Adobe’s Paul Robertson has a thoughtful response to my complaint about AIR security. The point I made is that any AIR application has the same access to the file system as the user. This includes local SQLite databases as well as other documents. Robertson’s response:
In order for a user to access an AIR application, he or she must first choose to install the application, including going through a security dialog that will describe whether the application was signed with a security certificate. In this way, an AIR application is comparable to any other desktop application, such as one written in C++. Since any C++ application could theoretically include the SQLite library, installing an AIR application is no different from installing any C++ application in the sense that, by doing so, a user opens himself up to possible abuses and security risks.
The security risks of desktop apps are well-known, and that’s why users have learned to be cautious about installing them. A possible concern though is that Adobe wants to make installing AIR applications really easy. Here’s the description in the docs for seamless install:
The seamless install feature lets you provide a link in a web page that lets the user install an AIR application by simply clicking the link. If the AIR runtime is not installed, the user is given the option to install it. The seamless install feature also lets users install the AIR application without downloading the AIR file to their machine.
I’ve seen how much kids love playing Flash games on the Web. Some of these games would be a natural fit for AIR: play the game from a desktop shortcut, option to save your game locally, no browser baggage. What if a lot of these games turn into AIR apps? Suddenly, instead of online Flash games being relatively safe, they become relatively risky. If users become complacent about passing the AIR install dialog, then all the bad guy needs to do is to create a whizzy game that does a background search of your computer looking for online banking passwords.
The risks will be mitigated if Adobe restricts AIR to signed applications.

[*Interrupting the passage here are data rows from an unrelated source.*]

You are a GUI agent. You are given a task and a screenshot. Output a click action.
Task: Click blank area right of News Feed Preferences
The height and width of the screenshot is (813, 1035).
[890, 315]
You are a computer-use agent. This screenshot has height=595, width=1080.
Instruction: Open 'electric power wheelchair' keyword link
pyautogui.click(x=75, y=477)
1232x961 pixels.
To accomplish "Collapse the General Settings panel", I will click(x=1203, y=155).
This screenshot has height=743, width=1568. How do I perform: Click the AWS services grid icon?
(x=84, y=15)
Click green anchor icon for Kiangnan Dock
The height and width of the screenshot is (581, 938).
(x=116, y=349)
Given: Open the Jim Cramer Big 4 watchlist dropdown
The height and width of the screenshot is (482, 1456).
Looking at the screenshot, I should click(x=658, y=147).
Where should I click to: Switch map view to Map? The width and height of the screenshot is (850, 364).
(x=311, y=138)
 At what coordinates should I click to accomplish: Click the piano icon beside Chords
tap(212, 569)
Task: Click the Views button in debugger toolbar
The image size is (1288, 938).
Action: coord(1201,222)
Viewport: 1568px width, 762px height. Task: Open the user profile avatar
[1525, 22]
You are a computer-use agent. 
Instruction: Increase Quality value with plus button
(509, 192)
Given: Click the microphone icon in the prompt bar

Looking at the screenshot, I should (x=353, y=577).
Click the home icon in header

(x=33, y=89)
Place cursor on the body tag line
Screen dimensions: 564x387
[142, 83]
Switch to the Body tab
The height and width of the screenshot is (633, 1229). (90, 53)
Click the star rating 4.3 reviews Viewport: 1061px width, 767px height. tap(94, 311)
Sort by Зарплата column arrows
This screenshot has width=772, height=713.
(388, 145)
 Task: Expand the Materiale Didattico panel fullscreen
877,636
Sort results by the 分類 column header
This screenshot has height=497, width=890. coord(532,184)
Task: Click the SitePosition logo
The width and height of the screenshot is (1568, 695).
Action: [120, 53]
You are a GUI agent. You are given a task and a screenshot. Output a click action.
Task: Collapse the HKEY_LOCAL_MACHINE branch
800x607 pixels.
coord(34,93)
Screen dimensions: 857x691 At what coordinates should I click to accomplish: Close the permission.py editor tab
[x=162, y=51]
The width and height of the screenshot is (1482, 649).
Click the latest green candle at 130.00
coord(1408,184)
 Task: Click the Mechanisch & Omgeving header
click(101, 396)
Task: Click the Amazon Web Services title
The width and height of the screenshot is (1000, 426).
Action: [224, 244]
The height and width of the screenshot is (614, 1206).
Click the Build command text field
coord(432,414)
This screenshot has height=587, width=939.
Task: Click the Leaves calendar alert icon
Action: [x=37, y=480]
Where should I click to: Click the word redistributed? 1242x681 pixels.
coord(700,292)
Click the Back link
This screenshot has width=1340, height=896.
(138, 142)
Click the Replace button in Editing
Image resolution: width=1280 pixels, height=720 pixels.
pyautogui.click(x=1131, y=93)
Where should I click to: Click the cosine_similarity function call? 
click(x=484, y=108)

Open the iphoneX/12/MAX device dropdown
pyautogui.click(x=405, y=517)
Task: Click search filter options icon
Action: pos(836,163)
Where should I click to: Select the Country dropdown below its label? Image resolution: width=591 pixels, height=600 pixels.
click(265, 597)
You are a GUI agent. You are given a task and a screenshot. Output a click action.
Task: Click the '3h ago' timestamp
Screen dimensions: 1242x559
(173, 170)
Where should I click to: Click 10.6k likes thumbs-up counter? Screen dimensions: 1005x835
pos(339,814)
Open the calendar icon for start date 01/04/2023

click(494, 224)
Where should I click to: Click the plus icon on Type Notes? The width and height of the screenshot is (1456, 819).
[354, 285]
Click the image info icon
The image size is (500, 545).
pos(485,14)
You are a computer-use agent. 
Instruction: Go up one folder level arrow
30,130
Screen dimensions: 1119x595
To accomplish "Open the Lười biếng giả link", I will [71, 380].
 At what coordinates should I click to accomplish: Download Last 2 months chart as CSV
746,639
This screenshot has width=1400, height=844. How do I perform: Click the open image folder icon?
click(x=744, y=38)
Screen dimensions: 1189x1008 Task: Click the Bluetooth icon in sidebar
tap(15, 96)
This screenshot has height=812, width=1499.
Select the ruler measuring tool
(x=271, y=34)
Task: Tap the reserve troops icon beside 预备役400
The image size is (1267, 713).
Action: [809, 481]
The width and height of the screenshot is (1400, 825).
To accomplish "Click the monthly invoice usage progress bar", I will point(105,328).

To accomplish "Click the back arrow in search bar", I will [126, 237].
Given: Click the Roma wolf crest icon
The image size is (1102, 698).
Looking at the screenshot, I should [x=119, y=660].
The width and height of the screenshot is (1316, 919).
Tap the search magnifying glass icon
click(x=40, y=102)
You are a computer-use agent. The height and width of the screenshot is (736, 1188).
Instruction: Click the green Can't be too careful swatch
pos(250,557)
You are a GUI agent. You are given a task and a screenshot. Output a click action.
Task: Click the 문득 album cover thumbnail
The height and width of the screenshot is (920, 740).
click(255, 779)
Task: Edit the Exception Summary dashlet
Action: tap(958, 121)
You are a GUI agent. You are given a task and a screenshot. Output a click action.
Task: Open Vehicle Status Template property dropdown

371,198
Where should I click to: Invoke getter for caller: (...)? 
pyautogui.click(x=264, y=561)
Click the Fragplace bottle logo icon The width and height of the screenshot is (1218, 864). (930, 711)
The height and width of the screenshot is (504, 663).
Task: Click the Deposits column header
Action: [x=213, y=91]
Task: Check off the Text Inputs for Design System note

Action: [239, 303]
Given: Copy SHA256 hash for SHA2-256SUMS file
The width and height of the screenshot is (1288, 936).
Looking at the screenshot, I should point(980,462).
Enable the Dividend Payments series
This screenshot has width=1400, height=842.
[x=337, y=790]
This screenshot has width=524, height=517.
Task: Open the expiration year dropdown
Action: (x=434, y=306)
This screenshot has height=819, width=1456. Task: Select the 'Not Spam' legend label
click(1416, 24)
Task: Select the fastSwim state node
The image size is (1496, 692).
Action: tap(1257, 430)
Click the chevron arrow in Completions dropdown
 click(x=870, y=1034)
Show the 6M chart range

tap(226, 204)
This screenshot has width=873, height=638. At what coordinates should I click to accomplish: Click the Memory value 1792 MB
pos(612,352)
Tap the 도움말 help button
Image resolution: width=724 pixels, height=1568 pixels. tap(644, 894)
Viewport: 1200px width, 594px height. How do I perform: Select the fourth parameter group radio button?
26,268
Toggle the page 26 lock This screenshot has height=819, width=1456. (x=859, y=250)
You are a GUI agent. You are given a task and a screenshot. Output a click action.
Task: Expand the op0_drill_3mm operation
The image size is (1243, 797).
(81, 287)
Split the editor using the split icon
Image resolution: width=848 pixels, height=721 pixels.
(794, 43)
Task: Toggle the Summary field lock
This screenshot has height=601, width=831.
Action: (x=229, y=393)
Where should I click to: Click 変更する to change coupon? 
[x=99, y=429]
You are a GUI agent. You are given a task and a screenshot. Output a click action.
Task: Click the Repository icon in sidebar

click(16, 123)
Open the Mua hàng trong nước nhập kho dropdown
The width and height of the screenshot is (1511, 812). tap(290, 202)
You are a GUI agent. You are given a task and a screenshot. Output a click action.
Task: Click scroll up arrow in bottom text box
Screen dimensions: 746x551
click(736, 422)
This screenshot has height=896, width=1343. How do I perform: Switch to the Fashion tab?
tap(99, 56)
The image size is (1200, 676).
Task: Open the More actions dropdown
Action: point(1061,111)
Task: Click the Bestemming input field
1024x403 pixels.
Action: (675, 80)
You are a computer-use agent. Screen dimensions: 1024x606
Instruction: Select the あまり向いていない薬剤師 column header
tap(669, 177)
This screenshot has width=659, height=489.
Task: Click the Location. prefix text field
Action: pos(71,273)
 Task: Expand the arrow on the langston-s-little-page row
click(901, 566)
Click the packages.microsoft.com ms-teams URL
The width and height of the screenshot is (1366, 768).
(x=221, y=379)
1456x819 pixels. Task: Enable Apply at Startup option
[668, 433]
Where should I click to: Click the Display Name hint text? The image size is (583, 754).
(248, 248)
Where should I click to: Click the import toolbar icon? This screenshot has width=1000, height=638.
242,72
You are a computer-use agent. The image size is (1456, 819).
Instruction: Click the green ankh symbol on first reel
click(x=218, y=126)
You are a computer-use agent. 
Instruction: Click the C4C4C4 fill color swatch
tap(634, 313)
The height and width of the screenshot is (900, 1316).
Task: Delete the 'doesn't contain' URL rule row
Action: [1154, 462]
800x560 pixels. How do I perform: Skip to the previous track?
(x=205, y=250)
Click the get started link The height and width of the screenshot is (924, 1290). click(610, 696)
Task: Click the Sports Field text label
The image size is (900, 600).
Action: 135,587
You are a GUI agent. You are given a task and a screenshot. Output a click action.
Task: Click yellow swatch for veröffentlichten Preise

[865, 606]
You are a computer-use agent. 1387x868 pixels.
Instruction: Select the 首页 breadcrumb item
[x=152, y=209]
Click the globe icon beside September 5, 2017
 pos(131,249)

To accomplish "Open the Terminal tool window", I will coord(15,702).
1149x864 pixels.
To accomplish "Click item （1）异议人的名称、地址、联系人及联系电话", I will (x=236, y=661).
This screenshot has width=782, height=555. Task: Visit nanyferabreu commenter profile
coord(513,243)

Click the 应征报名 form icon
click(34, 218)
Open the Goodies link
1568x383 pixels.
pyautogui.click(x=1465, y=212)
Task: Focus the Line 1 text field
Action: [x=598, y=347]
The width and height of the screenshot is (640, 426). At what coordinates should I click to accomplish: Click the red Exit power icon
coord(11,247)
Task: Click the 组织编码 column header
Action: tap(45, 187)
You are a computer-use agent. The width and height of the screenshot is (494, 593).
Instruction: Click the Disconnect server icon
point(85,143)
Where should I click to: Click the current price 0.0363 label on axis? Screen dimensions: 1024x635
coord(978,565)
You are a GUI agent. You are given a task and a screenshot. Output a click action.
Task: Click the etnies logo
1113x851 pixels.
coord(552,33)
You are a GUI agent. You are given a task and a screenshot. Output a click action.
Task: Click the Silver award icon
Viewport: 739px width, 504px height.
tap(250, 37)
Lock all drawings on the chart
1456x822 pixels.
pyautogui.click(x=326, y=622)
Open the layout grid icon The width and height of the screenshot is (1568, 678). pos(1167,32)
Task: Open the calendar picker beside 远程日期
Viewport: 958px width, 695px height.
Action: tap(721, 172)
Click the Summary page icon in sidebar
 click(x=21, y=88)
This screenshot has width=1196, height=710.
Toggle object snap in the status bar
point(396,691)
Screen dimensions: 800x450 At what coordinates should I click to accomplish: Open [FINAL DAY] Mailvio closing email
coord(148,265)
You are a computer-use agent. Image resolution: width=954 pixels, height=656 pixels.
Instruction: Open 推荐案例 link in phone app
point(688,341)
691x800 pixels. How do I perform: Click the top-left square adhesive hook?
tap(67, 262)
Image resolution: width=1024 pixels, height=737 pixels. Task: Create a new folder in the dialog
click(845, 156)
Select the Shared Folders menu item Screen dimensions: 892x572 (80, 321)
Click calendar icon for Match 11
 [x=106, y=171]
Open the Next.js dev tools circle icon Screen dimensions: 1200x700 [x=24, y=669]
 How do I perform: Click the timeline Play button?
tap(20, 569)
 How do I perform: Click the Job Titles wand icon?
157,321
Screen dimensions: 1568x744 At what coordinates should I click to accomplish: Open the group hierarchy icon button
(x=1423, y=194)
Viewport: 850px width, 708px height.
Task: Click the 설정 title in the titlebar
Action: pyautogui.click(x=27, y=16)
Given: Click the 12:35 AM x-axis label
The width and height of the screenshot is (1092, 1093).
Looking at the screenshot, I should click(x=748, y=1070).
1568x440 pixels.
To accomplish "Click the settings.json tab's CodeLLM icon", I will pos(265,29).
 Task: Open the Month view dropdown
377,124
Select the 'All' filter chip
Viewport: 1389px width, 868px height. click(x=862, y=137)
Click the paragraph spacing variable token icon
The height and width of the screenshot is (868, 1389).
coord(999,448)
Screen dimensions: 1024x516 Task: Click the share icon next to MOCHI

That’s not the case with the beta:
A further point is that despite the scary dialog, AIR apps are actually tightly locked down from a developer perspective, with no access to native code such as the operating system API, scripts, or native dynamic libraries. While that’s good in one way, it’s arguably the worst of both worlds: not secure (because of full file system access), and not extensible either.
The appearance of the words “System Access: UNRESTRICTED” in the above dialog suggests that Adobe has or is planning a richer security model. If the default were no file I/O, or file I/O isolated to the source domain of the AIR application, that would help considerably. Add compulsory application signing and it would look better still.
I’ll add that I’m most impressed with Paul Robertson’s willingness to enter into this dialog. I wish other software vendors were equally responsive. AIR is in beta so there’s time to fix problems.